Eppure nulla lasciava presagire un epilogo così drammatico da rendere necessario l’intervento del governo Usa. Solo fino ad un anno e mezzo fa la SVB aveva una valutazione di oltre 44 miliardi di dollari, nel 2021 la banca gestiva circa la metà di tutti i fondi impiegati per finanziare le startup complice il fatto che si trattava di una banca specializzata in investimenti tecnologici.
Lo scorso 8 marzo la Silicon Valley Bank ha comunicato una perdita di 1,8 miliardi di dollari a seguito della vendita di un portafoglio di titoli da 21 miliardi, che ha dovuto cedere per coprire il calo dei depositi da parte dei clienti. Per rientrare della perdita, la banca ha allora annunciato una vendita di azioni dal valore di 1,75 miliardi. Il giorno successivo il valore del suo titolo è crollato del 60%.

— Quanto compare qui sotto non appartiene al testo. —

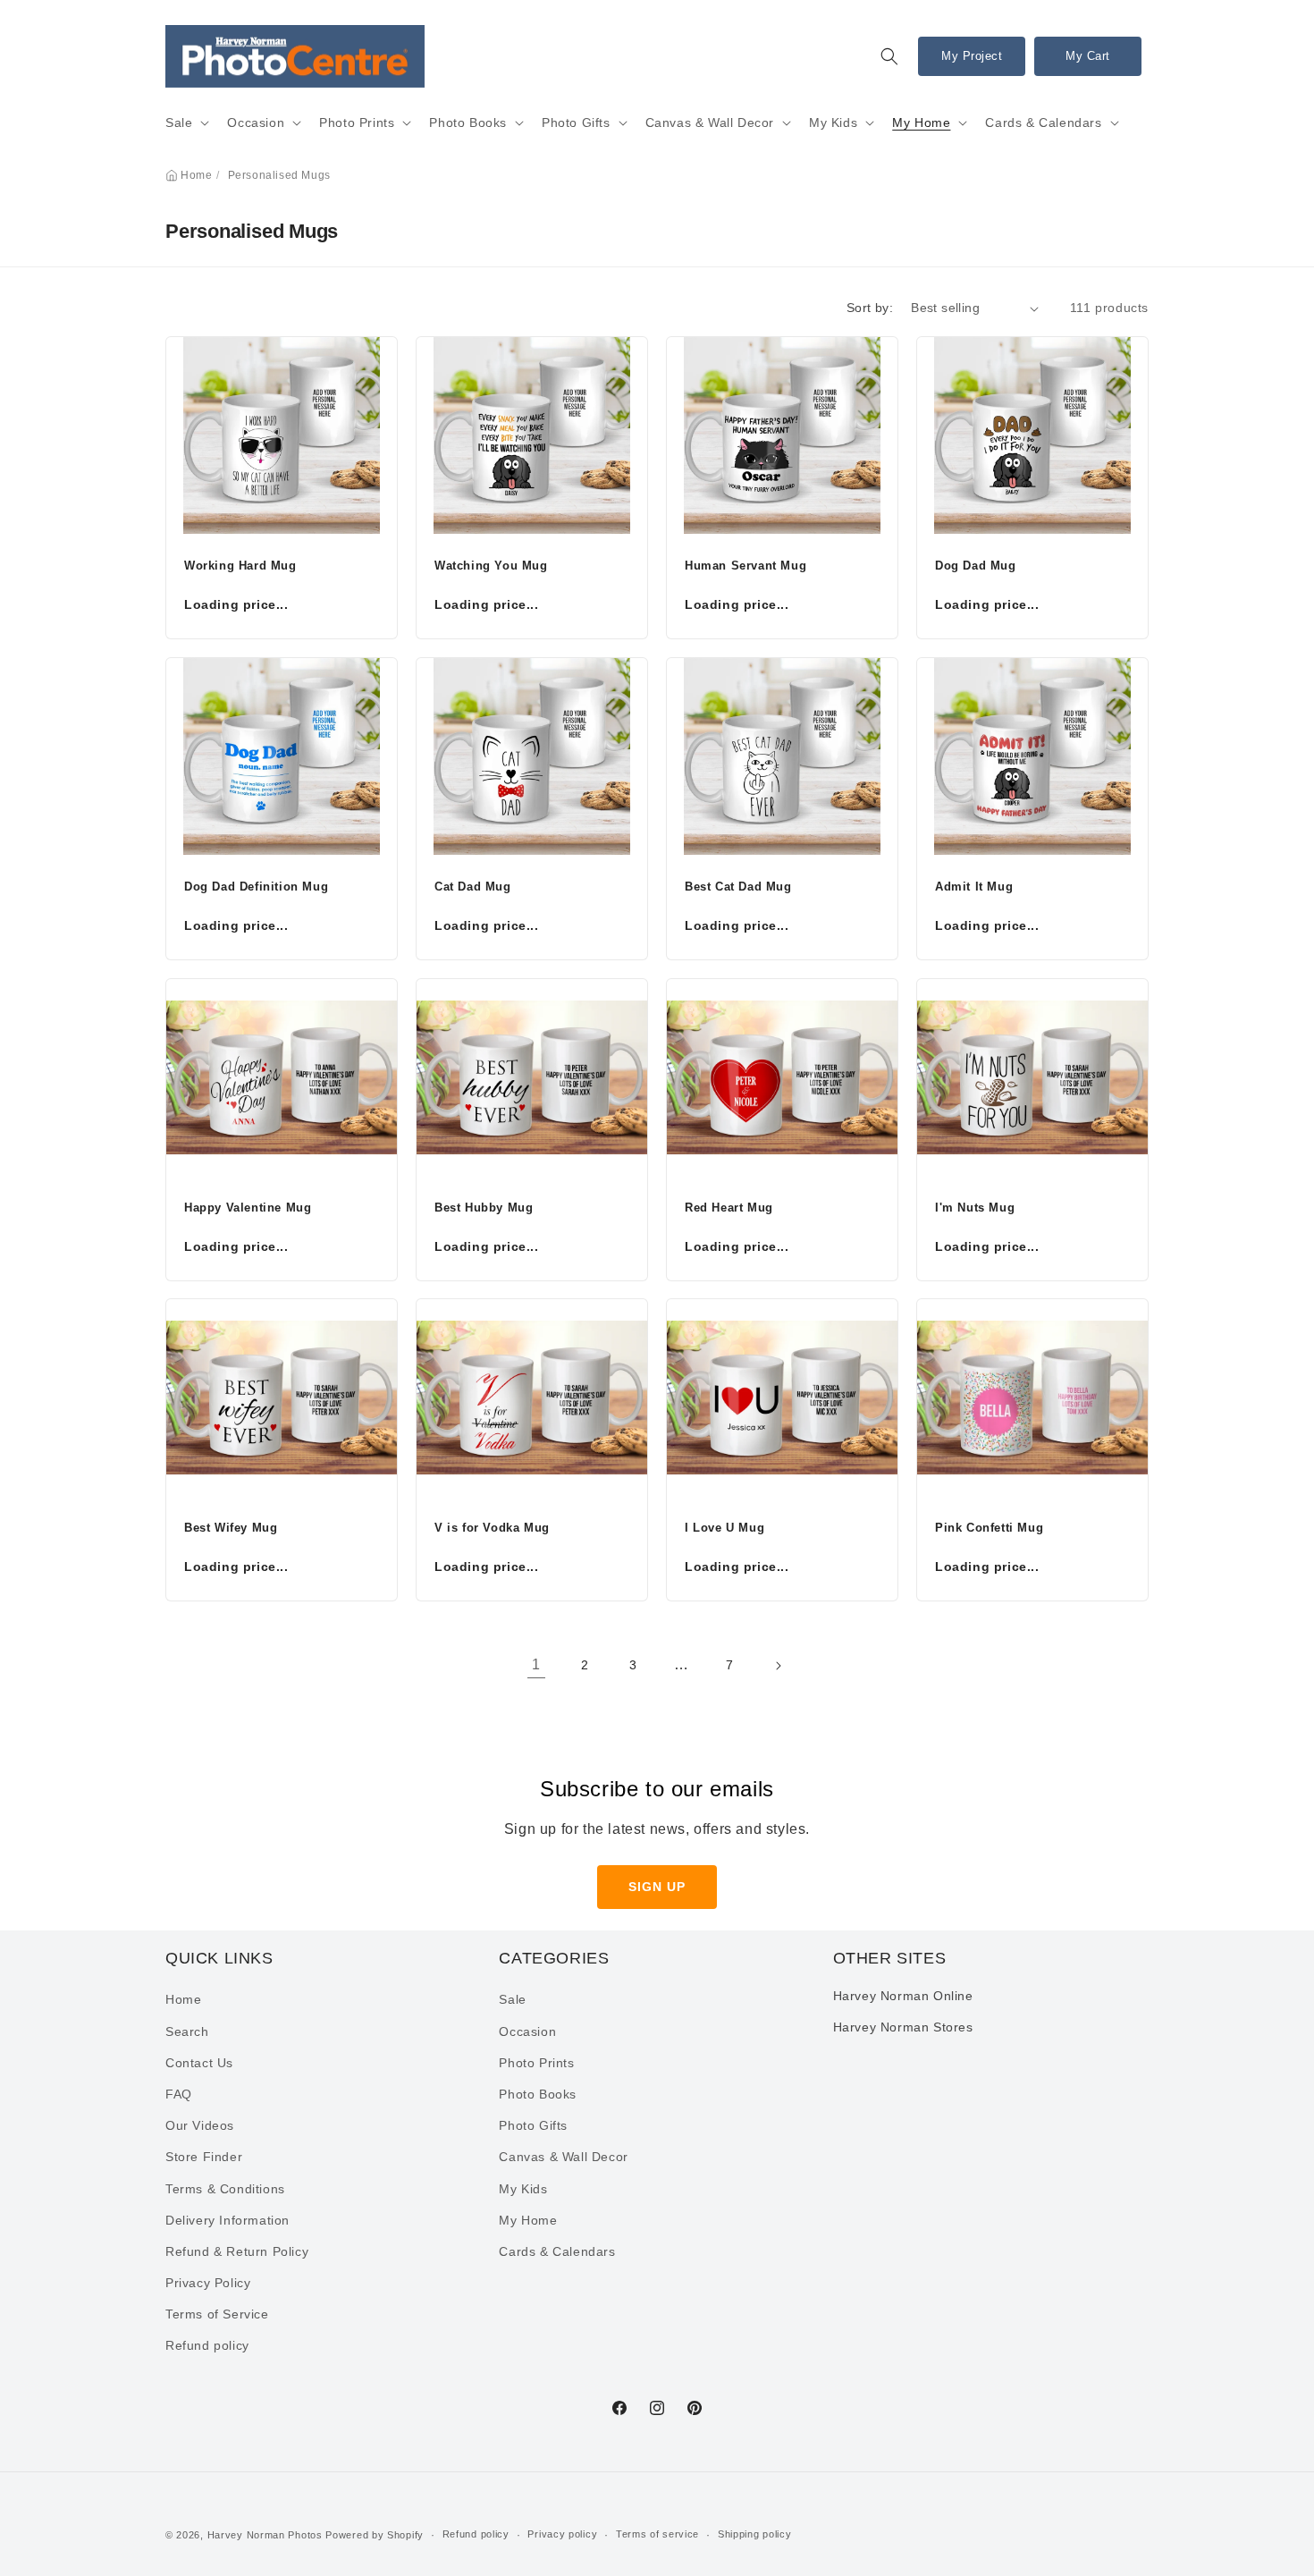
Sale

La notizia del fallimento di SVB ha avuto ovvie ripercussioni negative sui mercati azionari. La segretaria del Tesoro, Janet Yellen, si è affrettata a ribadire che il sistema bancario statunitense è solido. Tuttavia, sono evidenti gli effetti negativi per le società di investimento di capitali attive nel settore tecnologico che utilizzavano la SVB per le proprie attività finanziarie. Infatti, i depositi entro i 250mila dollari saranno garantiti dalla Federal Deposit Insurance Corporation, l’ente che offre garanzie sui conti correnti, ma la quasi totalità degli investitori che aveva cifre molto più alte rischia di non ricevere nulla indietro.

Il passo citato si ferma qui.